People wonder whether we can afford Iraq and Katrina. The answer is, easily. What we can't afford simultaneously is $1.4 trillion in tax cuts and more than $1 trillion in new entitlement spending over the next 10 years. To take one example, if Congress did not make permanent just one of its tax cuts, the repeal of estate taxes, it would generate $290 billion over the next decade. That itself pays for most of Katrina and Iraq.
Robert Hormats of Goldman Sachs has pointed out that previous presidents acted differently. During World War II, Franklin Roosevelt cut nonwar spending by more than 20 percent, in addition to raising taxes to finance the war effort. During the Korean War, President Truman cut non-defense spending 28 percent and raised taxes to pay the bills. In both cases these presidents were often slashing cherished New Deal programs that they had created. The only period—other than the current one—when the United States avoided hard choices was Vietnam: spending increased on all fronts. The results eventually were deficits, high interest rates and low growth—stagflation.

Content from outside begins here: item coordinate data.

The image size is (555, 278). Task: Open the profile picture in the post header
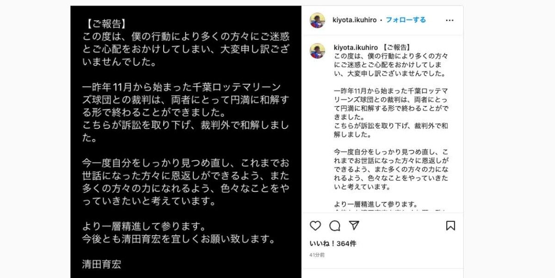[317, 20]
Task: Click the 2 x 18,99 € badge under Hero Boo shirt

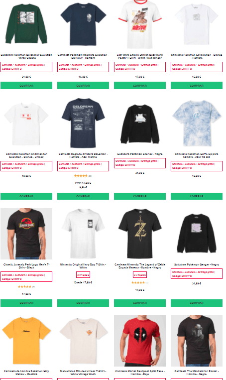Action: click(83, 275)
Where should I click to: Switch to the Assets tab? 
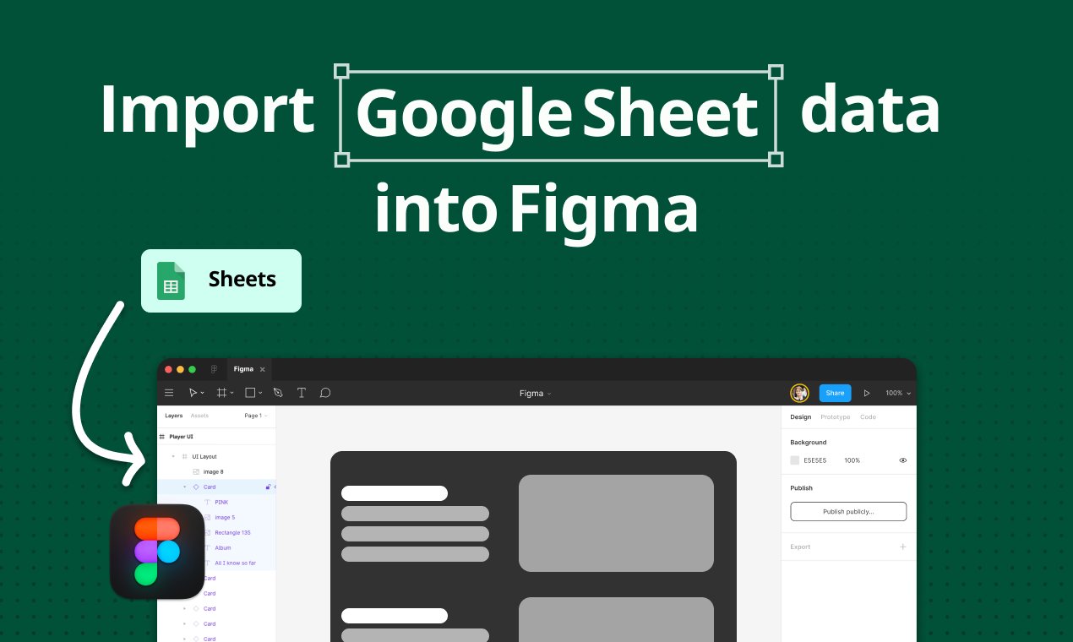pyautogui.click(x=199, y=416)
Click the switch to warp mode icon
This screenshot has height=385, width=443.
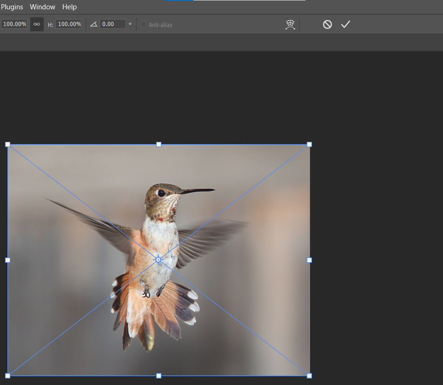[x=291, y=25]
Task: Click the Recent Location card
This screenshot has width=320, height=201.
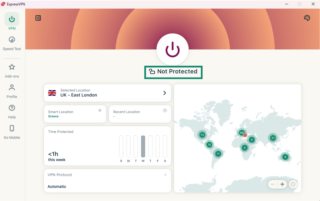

Bush is not the only one to blame. Congressional spending is now completely out of control. The federal coffers are being looted for congressional patronage, and it is being done openly and without any guilt. The highway bill of 1982 had 10 "earmarked" projects—the code word for pork. The 2005 one has 6,371. The bill, written by the House transportation committee, is called the Transportation Equity Act: A Legacy for Users, or TEA-LU (in honor of chairman Don Young's wife, Lu). This use of public office for private whims would seem more appropriate in Saudi Arabia than America. Perhaps next year's bill will include a necklace for Mrs. Young.

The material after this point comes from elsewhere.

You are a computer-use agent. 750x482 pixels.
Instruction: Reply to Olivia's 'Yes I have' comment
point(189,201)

The U.S. Congress is a national embarrassment, except that no one is embarrassed. There are a few men of conscience left, like John McCain, but McCain's pleas against pork seem to have absolutely no effect. They are beginning to have the feel of a quaint hobby, like collecting exotic stamps.
Today's Republicans believe in pork, but they don't believe in government. So we have the largest government in history but one that is weak and dysfunctional. Public spending is a cynical game of buying votes or campaign contributions, an utterly corrupt process run by lobbyists and special interests with no concern for the national interest. So we shovel out billions on "Homeland Security" to stave off nonexistent threats to Wisconsin, Wyoming and Montana while New York and Los Angeles remain unprotected. We mismanage crises with a crazy-quilt patchwork of federal, local and state authorities—and sing paeans to federalism to explain our incompetence. We denounce sensible leadership and pragmatism because they mean compromise and loss of ideological purity. Better to be right than to get Iraq right.
Hurricane Katrina is a wake-up call. It is time to get serious. We need to secure the homeland, fight terrorism and have an effective foreign policy to advance our interests and our ideals. We also need a world-class education system, a great infrastructure and advancement in science and technology.
For all its virtues, the private sector cannot accomplish all this. Wal-Mart and Federal Express cannot devise a national energy policy for the United States. For that and for much else, we need government. We already pay for it. Can somebody help us get our money's worth?